[Stored data entries]
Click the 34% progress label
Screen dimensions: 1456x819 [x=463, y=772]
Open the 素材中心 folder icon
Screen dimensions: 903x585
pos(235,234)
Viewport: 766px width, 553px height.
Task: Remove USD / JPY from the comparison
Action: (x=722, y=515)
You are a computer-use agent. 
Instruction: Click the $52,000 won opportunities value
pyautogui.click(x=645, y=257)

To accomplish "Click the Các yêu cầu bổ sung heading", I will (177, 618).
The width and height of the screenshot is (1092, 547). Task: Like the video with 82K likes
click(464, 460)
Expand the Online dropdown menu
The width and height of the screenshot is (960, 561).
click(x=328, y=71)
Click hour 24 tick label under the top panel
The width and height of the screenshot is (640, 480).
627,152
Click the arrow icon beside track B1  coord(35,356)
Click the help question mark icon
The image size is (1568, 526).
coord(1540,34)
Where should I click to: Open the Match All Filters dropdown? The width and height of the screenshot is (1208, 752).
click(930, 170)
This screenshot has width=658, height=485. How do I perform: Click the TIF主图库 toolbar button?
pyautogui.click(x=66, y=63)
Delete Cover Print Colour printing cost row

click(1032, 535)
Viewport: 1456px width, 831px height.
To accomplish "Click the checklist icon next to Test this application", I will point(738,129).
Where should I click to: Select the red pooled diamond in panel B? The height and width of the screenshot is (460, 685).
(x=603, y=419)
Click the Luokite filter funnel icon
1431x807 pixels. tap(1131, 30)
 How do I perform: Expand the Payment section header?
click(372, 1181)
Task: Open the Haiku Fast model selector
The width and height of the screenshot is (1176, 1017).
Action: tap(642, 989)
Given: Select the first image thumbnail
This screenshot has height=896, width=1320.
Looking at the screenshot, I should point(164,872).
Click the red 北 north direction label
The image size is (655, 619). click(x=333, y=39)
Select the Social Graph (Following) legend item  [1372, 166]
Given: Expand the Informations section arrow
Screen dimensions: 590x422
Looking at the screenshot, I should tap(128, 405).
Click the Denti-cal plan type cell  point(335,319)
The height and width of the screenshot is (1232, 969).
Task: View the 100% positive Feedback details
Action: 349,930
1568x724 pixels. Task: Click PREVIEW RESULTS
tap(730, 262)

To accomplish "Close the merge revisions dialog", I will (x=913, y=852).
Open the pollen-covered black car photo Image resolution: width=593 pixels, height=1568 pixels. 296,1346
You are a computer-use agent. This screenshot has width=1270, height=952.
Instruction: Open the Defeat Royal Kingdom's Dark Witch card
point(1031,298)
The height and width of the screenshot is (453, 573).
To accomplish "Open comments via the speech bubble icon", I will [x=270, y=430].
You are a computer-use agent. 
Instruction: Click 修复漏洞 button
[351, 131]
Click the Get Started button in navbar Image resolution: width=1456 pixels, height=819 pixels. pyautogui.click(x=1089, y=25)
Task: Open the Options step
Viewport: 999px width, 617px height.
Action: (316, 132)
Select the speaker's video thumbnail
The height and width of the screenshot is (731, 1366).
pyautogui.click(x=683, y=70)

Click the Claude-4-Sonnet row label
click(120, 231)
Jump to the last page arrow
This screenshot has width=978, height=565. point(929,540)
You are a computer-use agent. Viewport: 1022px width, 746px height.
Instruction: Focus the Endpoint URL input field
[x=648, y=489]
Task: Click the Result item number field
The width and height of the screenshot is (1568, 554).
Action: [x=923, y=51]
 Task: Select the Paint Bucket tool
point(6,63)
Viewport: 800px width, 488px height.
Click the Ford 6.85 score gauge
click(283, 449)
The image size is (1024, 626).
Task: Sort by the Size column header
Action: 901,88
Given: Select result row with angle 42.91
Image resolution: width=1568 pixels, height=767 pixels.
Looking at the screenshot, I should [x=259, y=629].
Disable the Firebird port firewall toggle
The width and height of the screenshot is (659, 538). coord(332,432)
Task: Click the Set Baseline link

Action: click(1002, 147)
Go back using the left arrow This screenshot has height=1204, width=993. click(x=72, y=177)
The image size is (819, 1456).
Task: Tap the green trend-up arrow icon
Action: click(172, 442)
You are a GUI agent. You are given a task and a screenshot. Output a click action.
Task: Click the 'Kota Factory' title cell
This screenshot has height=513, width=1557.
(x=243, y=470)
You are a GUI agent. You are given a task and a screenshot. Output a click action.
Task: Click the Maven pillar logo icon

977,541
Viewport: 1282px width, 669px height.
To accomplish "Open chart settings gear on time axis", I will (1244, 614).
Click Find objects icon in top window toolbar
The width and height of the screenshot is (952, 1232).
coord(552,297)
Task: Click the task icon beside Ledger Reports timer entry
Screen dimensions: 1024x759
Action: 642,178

■ Your objective
Write the records out once more, word for word.

■ Reply to the task
Click the 34% progress label
Screen dimensions: 1456x819 [x=463, y=772]
Open the 素材中心 folder icon
Screen dimensions: 903x585
pos(235,234)
Viewport: 766px width, 553px height.
Task: Remove USD / JPY from the comparison
Action: (x=722, y=515)
You are a computer-use agent. 
Instruction: Click the $52,000 won opportunities value
pyautogui.click(x=645, y=257)

To accomplish "Click the Các yêu cầu bổ sung heading", I will (177, 618).
The width and height of the screenshot is (1092, 547). Task: Like the video with 82K likes
click(464, 460)
Expand the Online dropdown menu
The width and height of the screenshot is (960, 561).
click(x=328, y=71)
Click hour 24 tick label under the top panel
The width and height of the screenshot is (640, 480).
627,152
Click the arrow icon beside track B1  coord(35,356)
Click the help question mark icon
The image size is (1568, 526).
coord(1540,34)
Where should I click to: Open the Match All Filters dropdown? The width and height of the screenshot is (1208, 752).
click(930, 170)
This screenshot has width=658, height=485. How do I perform: Click the TIF主图库 toolbar button?
pyautogui.click(x=66, y=63)
Delete Cover Print Colour printing cost row

click(1032, 535)
Viewport: 1456px width, 831px height.
To accomplish "Click the checklist icon next to Test this application", I will point(738,129).
Where should I click to: Select the red pooled diamond in panel B? The height and width of the screenshot is (460, 685).
(x=603, y=419)
Click the Luokite filter funnel icon
1431x807 pixels. tap(1131, 30)
 How do I perform: Expand the Payment section header?
click(372, 1181)
Task: Open the Haiku Fast model selector
The width and height of the screenshot is (1176, 1017).
Action: tap(642, 989)
Given: Select the first image thumbnail
This screenshot has height=896, width=1320.
Looking at the screenshot, I should point(164,872).
Click the red 北 north direction label
The image size is (655, 619). click(x=333, y=39)
Select the Social Graph (Following) legend item  [1372, 166]
Given: Expand the Informations section arrow
Screen dimensions: 590x422
Looking at the screenshot, I should tap(128, 405).
Click the Denti-cal plan type cell  point(335,319)
The height and width of the screenshot is (1232, 969).
Task: View the 100% positive Feedback details
Action: 349,930
1568x724 pixels. Task: Click PREVIEW RESULTS
tap(730, 262)

To accomplish "Close the merge revisions dialog", I will (x=913, y=852).
Open the pollen-covered black car photo Image resolution: width=593 pixels, height=1568 pixels. 296,1346
You are a computer-use agent. This screenshot has width=1270, height=952.
Instruction: Open the Defeat Royal Kingdom's Dark Witch card
point(1031,298)
The height and width of the screenshot is (453, 573).
To accomplish "Open comments via the speech bubble icon", I will [x=270, y=430].
You are a computer-use agent. 
Instruction: Click 修复漏洞 button
[351, 131]
Click the Get Started button in navbar Image resolution: width=1456 pixels, height=819 pixels. pyautogui.click(x=1089, y=25)
Task: Open the Options step
Viewport: 999px width, 617px height.
Action: (316, 132)
Select the speaker's video thumbnail
The height and width of the screenshot is (731, 1366).
pyautogui.click(x=683, y=70)

Click the Claude-4-Sonnet row label
click(120, 231)
Jump to the last page arrow
This screenshot has width=978, height=565. point(929,540)
You are a computer-use agent. Viewport: 1022px width, 746px height.
Instruction: Focus the Endpoint URL input field
[x=648, y=489]
Task: Click the Result item number field
The width and height of the screenshot is (1568, 554).
Action: [x=923, y=51]
 Task: Select the Paint Bucket tool
point(6,63)
Viewport: 800px width, 488px height.
Click the Ford 6.85 score gauge
click(283, 449)
The image size is (1024, 626).
Task: Sort by the Size column header
Action: 901,88
Given: Select result row with angle 42.91
Image resolution: width=1568 pixels, height=767 pixels.
Looking at the screenshot, I should [x=259, y=629].
Disable the Firebird port firewall toggle
The width and height of the screenshot is (659, 538). coord(332,432)
Task: Click the Set Baseline link

Action: click(1002, 147)
Go back using the left arrow This screenshot has height=1204, width=993. click(x=72, y=177)
The image size is (819, 1456).
Task: Tap the green trend-up arrow icon
Action: click(172, 442)
You are a GUI agent. You are given a task and a screenshot. Output a click action.
Task: Click the 'Kota Factory' title cell
This screenshot has height=513, width=1557.
(x=243, y=470)
You are a GUI agent. You are given a task and a screenshot. Output a click action.
Task: Click the Maven pillar logo icon

977,541
Viewport: 1282px width, 669px height.
To accomplish "Open chart settings gear on time axis", I will (1244, 614).
Click Find objects icon in top window toolbar
The width and height of the screenshot is (952, 1232).
coord(552,297)
Task: Click the task icon beside Ledger Reports timer entry
Screen dimensions: 1024x759
Action: 642,178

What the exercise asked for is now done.